Para fazer. Escreva o que vem depois da última frase da entrevista sobre arte feita com inteligência artificial.

Texto original.
■ ■ ■ ■ ■
Gauthier Vernier: Esse algoritmo é muito poderoso e também tem muitas implicações, porque é como se fosse uma criatividade expressa por uma máquina ou pelo menos uma atividade inventada, porque cria novas imagens que são únicas e totalmente novas. Quando decidimos criar a arte com IA, pensamos na peça  mais comum, algo que falasse com todos e escolhemos a arte clássica europeia. Decidimos imprimir em uma tela e emoldurar. Acho que fez diferença o fato de que a peça é física e não virtual. Decidimos assiná-la com a fórmula do algoritmo para lhe dar crédito – pois foi o algoritmo quem realmente criou a imagem. Basicamente, é assim que trabalhamos. 

O artista Mario Klingemann ao lado de um dos rostos gerados pela instalação “Memories of Passerby I”

Mario Klingemann: Quando uma máquina olha para uma imagem ela pode imitar algumas partes da percepção humana, em particular quando se trata de recursos superficiais como bordas, cores ou texturas. O que a IA está perdendo agora nesse processo são todos os aspectos subconscientes e emocionais que os humanos acrescentam à comparação, mas isso não é porque a máquina não tem alma, mas porque esses aspectos são muitas vezes difíceis de quantificar e há uma questão pessoal, de gosto.

Você vê uma relação entre o trabalho do Obvious e os ready-made de Duchamp?

Gauthier Vernier: Existe esse tipo de comparação porque é um novo tipo de arte. Na verdade, nosso trabalho questiona o que é arte. Basicamente, pegamos algo que era principalmente do mundo da tecnologia e da pesquisa e dissemos ‘ok, isso é capaz de criar’. Então, somos capazes de criar coisas com isso. É uma nova ferramenta para os artistas usarem e criarem novos tipos de arte. Essa foi a nossa declaração. E, na época, não era tão óbvio. Agora que a Christie’s realmente acreditou no nosso trabalho, que o mercado respondeu positivamente, acho que podemos considerar como arte.

Acredito que será como a fotografia que veio e modificou, até certo ponto, os retratos, mas as pessoas ainda pintam imagens de pessoas, só que elas fazem isso de uma maneira diferente.

Anna Ridler

Pode-se dizer que IA é o futuro da arte?

Anna Ridler: Mais e mais pessoas vão usar IA, o que não é necessariamente uma coisa ruim. Ao mesmo tempo em que nem todo mundo vai usar, então, não acho que seria para todos. Acredito que será como a fotografia que veio e modificou, até certo ponto, os retratos, mas as pessoas ainda pintam imagens de pessoas, só que elas fazem isso de uma maneira diferente. Então, acho que alguns artistas serão atraídos pela IA por causa do que ela pode fazer. Outros simplesmente não terão interesse. E isso é uma coisa boa.

Para Gauthier Vernier, o trabalho do coletivo Obvious questiona o que é arte.
■ ■ ■ ■ ■
Registros de uma fonte de dados.
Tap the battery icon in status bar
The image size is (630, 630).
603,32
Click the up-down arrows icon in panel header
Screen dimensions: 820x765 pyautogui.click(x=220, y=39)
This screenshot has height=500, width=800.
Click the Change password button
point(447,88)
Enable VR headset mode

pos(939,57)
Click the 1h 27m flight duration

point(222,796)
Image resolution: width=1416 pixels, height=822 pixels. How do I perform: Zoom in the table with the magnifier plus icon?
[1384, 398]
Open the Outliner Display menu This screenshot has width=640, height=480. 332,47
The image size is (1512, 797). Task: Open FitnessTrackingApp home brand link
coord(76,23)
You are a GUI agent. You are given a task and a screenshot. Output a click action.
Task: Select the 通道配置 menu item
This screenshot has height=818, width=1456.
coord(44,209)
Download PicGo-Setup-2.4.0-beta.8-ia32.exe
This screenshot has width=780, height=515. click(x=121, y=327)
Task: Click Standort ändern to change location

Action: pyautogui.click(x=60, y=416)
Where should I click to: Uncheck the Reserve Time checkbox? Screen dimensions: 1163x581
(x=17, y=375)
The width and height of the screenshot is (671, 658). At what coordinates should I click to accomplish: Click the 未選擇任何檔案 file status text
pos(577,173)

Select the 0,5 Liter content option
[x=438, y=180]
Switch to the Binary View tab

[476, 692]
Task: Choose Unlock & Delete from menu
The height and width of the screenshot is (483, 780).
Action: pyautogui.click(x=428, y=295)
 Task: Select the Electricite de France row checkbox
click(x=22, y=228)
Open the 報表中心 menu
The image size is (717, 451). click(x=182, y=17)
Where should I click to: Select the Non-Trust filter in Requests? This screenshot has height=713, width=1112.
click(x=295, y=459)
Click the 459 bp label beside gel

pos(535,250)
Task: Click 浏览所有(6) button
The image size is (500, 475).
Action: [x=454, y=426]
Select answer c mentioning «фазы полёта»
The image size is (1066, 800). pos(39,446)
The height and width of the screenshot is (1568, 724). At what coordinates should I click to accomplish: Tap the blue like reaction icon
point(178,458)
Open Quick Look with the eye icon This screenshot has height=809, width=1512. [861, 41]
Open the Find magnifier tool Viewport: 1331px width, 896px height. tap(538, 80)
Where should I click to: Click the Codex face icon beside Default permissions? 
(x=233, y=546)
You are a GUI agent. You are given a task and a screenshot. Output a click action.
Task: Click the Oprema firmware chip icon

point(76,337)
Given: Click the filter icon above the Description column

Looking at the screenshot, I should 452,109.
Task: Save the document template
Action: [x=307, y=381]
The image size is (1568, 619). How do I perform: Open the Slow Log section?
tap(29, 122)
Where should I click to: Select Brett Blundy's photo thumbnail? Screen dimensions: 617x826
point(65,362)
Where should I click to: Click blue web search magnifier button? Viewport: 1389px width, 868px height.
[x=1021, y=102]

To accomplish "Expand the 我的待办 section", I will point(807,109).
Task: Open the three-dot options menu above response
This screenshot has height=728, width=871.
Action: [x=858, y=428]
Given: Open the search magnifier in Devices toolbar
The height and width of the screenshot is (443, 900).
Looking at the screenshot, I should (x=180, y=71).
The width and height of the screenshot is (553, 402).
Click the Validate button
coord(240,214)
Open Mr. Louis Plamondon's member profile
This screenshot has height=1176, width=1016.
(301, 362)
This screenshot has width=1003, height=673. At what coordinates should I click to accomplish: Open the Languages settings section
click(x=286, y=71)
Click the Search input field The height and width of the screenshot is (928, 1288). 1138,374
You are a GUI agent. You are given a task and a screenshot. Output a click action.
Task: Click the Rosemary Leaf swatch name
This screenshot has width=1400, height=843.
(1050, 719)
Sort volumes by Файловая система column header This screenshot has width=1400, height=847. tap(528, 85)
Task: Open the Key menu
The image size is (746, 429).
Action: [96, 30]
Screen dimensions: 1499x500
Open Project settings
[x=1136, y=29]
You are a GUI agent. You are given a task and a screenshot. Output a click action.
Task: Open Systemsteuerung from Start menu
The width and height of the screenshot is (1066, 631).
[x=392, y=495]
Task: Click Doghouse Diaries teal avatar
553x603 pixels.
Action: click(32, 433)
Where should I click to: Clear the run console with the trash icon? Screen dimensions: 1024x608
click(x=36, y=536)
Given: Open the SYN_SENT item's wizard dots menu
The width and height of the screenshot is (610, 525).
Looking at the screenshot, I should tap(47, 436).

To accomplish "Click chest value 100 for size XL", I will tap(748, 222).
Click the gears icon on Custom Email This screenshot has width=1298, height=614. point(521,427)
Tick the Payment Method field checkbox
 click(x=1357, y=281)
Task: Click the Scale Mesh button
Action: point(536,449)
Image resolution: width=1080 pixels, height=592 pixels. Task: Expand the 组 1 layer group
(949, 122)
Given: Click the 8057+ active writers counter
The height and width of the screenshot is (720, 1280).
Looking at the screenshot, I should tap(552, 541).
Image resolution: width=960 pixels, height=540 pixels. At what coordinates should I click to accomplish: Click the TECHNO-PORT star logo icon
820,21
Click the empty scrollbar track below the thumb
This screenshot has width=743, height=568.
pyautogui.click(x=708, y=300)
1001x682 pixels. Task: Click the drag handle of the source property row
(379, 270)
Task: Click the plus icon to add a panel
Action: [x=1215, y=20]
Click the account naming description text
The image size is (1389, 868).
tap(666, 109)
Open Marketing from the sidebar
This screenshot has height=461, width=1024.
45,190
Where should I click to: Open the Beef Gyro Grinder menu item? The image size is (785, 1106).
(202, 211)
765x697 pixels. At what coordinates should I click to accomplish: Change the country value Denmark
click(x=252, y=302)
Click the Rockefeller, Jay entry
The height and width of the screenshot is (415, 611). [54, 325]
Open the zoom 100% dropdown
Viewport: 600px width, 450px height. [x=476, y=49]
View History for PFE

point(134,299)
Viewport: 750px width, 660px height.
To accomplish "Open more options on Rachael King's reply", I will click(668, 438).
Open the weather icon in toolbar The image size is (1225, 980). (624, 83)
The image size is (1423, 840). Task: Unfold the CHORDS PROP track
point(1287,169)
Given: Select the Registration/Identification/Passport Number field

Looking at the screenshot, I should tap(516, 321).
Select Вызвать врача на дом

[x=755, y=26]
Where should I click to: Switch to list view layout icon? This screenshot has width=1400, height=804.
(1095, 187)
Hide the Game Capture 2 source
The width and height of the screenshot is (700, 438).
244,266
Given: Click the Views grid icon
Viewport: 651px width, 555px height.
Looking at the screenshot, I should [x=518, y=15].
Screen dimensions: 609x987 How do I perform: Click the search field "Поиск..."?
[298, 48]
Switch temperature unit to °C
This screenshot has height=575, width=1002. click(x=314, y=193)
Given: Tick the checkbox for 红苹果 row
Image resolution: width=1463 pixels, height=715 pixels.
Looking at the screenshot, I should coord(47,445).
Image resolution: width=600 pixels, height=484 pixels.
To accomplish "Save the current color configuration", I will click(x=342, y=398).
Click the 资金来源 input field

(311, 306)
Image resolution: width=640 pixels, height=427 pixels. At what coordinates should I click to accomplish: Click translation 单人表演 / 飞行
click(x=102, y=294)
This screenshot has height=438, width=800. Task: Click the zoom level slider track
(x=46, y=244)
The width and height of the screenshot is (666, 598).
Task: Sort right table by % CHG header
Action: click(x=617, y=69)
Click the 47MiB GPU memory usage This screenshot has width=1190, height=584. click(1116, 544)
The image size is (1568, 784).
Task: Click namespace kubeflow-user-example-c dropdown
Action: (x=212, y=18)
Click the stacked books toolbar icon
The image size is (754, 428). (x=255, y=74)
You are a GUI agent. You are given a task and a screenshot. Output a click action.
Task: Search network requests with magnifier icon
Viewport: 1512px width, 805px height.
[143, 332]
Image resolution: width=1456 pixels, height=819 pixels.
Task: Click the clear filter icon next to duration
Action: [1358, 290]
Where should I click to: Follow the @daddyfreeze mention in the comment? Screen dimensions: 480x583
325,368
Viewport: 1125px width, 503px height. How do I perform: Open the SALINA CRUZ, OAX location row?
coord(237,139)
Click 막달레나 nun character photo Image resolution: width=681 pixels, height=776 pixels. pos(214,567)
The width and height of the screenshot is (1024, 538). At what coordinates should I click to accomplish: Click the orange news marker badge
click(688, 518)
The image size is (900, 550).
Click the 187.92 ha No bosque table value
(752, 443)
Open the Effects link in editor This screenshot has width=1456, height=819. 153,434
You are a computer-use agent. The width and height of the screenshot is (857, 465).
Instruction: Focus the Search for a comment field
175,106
■ ■ ■ ■ ■
Resposta.
Gauthier Vernier: Esses algoritmos são tão poderosos porque permitem que um novo tipo de artista se expresse e utilizando uma nova ferramenta para participar de um movimento artístico. Acho que é exatamente o mesmo que aconteceu com a câmera fotográfica. Quando a câmera saiu, eram basicamente engenheiros que a estavam usando. Eles começaram a fazer suas primeiras fotos e decidiram que eram tão bonitas que poderiam ser consideradas arte. E as pessoas no começo disseram que isso arruinaria os artistas. O que vemos anos depois é que a pintura ainda existe. Ela é tão importante na cultura que não vai desaparecer. Talvez possamos esperar também que a pintura vá fazer algo que a IA não é capaz de fazer. 

Mario Klingemann: Eu não diria que é o futuro da arte, mas é definitivamente um novo meio, com novas formas de expressão que ocupará um lugar no topo. Não substituirá outras mídias como pintura ou fotografia, mas abrirá novos caminhos. Neste momento, ela se beneficia da novidade e da fascinação pela IA em geral, mas acredito que a atenção é merecida, pois a IA mudará fundamentalmente as nossas vidas em um futuro próximo e a arte não será poupada disso. Agora que se tornou muito mais fácil usar a IA, a porta está aberta a pessoas com um background menos técnico que vêm com perguntas muito diferentes. Esperamos trazer de volta o foco no conteúdo e nas histórias que podem ser criadas e contadas de diferentes maneiras.

A arte deve nos desafiar, nos fazer questionar e até recusar. E enquanto a AI é muito boa em nos dar mais do mesmo, mas um pouco diferente, ainda levará algum tempo até que possa realmente entender a natureza humana e nos contar histórias significativas.

Mario Klingemann

Essa tecnologia não pode contribuir para uma produção em massa de arte que acabe por substituir o artista?

Anna Ridler: Se eu fosse designer, ficaria um pouco preocupada com o que acontecerá daqui 50 anos. Mas o valor da arte é muito subjetivo. As pessoas pagam caro por coisas como um triângulo em uma página, por causa de uma superestrutura que diz se algo é valioso ou não. Mas quando você começa a olhar para alguns dos outros trabalhos da indústria criativa, em que há muito mais um trabalho de repetição, acredito que a IA otimize alguns desses trabalhos, tornando-os mais fáceis ou menos valiosos. Entretanto, uma das coisas mais importantes sobre o machine learning é que o maior impacto dele sobre a indústria criativa são os algoritmos de recomendação, como os da Netflix, no tipo de trabalho está sendo produzido. Então é interessante pensar em que tipo de arte as pessoas estão vendo, que tipo de programa é comissionado, que tipo de música é feita por causa do que é popular?

Novas obras do coletivo Obvious tem como inspiração a arte japonesa.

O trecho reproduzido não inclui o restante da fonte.